SUPPLIED PASSAGE -
Sunday, November 29, 2015

'Happy Birthday' to my favorite author ~ C. S. Lewis Week

Well, today is the last day of Abigail's C. S. Lewis Week, and it also happens to be the birthday of Jack himself.  (I didn't actually know that, so thanks for the info, Abby! :D)

I thought perhaps I'd attempt a "commemorative post" for the last day/his birthday.  We shall see how it goes;)

C. S. Lewis is my favorite author.  Have I announced that before?  Probably, I just don't remember it.  Well, now you all know (just in case the title didn't clue you in).  Lewis is my favorite, and not just because of Narnia.  I LOVE Narnia, especially the first movie and the books The Magician's Nephew and The Horse and His Boy, but sometimes I think that people judge Lewis's "depth" solely off the Chronicles, and that just MAKES ME MAD.  (I know, I know, I said all this yesterday.  Just stay with me.)

EXTRACTED ENTRIES -
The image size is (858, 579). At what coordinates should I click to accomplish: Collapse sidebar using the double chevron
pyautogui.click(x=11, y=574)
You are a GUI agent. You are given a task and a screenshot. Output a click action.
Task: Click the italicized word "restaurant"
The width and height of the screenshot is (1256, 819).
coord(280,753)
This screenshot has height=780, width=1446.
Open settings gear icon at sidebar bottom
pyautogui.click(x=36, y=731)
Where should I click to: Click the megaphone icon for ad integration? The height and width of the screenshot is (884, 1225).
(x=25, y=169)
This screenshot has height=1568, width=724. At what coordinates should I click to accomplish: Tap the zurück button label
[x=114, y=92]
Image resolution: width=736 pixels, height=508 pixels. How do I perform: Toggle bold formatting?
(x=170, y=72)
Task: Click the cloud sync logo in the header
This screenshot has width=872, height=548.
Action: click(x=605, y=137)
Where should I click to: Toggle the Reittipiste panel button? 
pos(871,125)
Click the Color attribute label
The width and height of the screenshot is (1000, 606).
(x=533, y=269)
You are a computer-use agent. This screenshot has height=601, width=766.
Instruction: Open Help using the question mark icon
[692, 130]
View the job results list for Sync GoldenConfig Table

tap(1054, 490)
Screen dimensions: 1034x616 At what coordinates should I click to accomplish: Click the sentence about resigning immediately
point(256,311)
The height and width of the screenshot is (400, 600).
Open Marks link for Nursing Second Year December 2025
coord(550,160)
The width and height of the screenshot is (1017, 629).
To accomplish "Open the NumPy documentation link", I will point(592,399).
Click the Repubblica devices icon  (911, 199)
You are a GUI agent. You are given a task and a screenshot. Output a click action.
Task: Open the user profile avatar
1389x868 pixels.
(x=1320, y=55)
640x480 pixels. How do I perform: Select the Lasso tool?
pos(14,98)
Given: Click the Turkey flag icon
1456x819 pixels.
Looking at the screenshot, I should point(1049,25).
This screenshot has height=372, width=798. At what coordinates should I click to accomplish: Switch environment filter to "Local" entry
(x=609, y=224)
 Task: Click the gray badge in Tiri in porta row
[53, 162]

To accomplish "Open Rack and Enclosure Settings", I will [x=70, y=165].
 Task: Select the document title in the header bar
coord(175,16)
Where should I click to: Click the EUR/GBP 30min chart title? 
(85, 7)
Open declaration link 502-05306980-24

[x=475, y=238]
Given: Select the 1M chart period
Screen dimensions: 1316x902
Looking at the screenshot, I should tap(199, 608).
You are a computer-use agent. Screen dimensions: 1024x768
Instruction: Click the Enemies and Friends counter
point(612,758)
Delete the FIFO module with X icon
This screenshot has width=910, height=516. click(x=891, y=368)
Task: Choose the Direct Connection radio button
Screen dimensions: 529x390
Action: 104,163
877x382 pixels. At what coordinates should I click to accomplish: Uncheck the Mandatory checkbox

INSTRUCTIONS -
a – According to the blog post, whose C. S. Lewis Week ends on the day of the post?
b – Summarize the blog post in two sentences.
Use only the blog post to answer, not the lines.

RESULTS OF THE EXERCISE -
a – It is Abigail's C. S. Lewis Week.

b – On the last day of Abigail's C. S. Lewis Week, which is also Lewis's birthday, the writer attempts a commemorative post and declares Lewis a favorite author. The writer loves Narnia, especially the first movie, The Magician's Nephew and The Horse and His Boy, but is angered when people judge Lewis's depth solely by the Chronicles.